サウジアラビアの新規代理店作りのため、エジプトのラカーとサウジアラビアに入る。
お供として、木曽さんとラカーの有能なスタッフ二人。
この木曽さんとは日商岩井の新入社員の時、東芝に挨拶に来て私は初めて会った。
日本人離れした顔立ちで、東芝の若い女子社員は彼が来ると芸能人を見る感覚で彼を取り巻いた。
それほどのモテ男だった。
後で分かったのだが、彼は7ヶ国語をネイティブのように話す。英語、スペイン語、フランス語、イタリア語、ポルトガル語、日本語及びアラビア語である。最近は韓国語も話すようになっているから、8ヶ国語である。
親父さんは外交官で、お袋さんはスペイン人。
親戚には、偉い政治家がいるという。
数年、日本で働いていたが、ある時期から姿を見せなくなった。
どんな経緯か分からないが、ラカーの所で働いていた。

次の課題:
- A) 本文の「後で分かったのだが、彼は7ヶ」から「数年、日本で働いていたが、ある時期から姿を見せなくなった。」までをすべて、一字も変えずに書き写してください。
- B) 次の(i)〜(iii)は本文の内容と合っていますか。それぞれ「はい」か「いいえ」で答え、決め手になる本文の言葉をそのまま引用してください。
(i) 木曽さんは、日商岩井の新入社員だったころに東芝へ挨拶に来た。
(ii) 木曽さんの母親はイタリア人である。
(iii) 木曽さんがラカーの所で働くようになった経緯が、本文に書かれている。

データの抜粋:
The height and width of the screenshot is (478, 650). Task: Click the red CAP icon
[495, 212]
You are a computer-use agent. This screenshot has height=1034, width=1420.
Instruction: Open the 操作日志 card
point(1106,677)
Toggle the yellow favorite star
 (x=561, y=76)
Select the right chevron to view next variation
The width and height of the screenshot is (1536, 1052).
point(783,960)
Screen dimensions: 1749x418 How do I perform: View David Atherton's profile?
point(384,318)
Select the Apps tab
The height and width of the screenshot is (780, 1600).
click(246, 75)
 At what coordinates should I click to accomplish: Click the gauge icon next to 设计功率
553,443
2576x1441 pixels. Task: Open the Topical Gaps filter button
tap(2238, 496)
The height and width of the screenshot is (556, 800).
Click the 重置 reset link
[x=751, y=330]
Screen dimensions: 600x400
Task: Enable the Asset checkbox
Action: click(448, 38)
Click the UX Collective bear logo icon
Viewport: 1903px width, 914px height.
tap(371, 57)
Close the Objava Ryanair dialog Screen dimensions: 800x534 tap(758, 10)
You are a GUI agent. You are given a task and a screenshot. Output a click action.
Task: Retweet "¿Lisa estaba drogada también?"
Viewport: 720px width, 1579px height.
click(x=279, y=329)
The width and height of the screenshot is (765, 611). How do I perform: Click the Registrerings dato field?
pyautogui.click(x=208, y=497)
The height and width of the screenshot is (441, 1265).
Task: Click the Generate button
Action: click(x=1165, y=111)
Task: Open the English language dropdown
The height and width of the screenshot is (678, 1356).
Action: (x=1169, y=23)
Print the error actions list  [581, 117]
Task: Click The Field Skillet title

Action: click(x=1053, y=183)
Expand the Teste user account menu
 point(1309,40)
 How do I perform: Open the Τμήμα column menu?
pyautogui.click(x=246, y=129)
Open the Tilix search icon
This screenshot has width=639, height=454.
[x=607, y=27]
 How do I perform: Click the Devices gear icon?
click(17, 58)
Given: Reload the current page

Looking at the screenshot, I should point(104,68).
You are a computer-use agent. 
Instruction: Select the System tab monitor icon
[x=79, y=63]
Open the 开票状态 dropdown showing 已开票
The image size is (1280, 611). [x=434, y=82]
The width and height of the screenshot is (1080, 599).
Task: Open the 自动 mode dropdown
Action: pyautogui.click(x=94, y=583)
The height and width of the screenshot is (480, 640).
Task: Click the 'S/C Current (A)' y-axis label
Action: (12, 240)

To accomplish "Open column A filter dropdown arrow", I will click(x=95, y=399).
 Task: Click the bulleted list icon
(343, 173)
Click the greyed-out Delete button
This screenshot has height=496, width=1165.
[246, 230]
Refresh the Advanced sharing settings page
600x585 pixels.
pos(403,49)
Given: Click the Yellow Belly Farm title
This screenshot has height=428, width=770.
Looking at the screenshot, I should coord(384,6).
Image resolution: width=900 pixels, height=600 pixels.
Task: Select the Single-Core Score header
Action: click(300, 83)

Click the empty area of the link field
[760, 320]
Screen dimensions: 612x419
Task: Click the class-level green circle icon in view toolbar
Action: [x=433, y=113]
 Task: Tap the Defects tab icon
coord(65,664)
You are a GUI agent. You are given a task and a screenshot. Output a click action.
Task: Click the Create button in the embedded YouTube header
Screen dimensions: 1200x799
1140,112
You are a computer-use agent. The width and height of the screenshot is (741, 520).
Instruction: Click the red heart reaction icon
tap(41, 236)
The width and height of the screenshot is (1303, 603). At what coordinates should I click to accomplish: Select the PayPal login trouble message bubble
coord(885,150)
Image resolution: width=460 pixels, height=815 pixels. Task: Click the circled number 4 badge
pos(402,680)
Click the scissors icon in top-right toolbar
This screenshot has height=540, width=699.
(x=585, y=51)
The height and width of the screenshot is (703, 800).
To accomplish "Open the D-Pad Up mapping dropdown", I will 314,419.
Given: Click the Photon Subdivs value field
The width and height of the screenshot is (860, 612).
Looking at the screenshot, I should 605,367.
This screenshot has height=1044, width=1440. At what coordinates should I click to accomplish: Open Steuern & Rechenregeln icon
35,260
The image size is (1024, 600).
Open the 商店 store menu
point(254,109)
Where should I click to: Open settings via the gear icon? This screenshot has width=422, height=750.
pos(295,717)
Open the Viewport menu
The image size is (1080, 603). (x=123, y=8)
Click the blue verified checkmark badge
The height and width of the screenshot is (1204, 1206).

答え:
- A)
後で分かったのだが、彼は7ヶ国語をネイティブのように話す。英語、スペイン語、フランス語、イタリア語、ポルトガル語、日本語及びアラビア語である。最近は韓国語も話すようになっているから、8ヶ国語である。
親父さんは外交官で、お袋さんはスペイン人。
親戚には、偉い政治家がいるという。
数年、日本で働いていたが、ある時期から姿を見せなくなった。

- B)
(i) はい。「この木曽さんとは日商岩井の新入社員の時、東芝に挨拶に来て私は初めて会った。」
(ii) いいえ。「お袋さんはスペイン人。」
(iii) いいえ。「どんな経緯か分からないが、ラカーの所で働いていた。」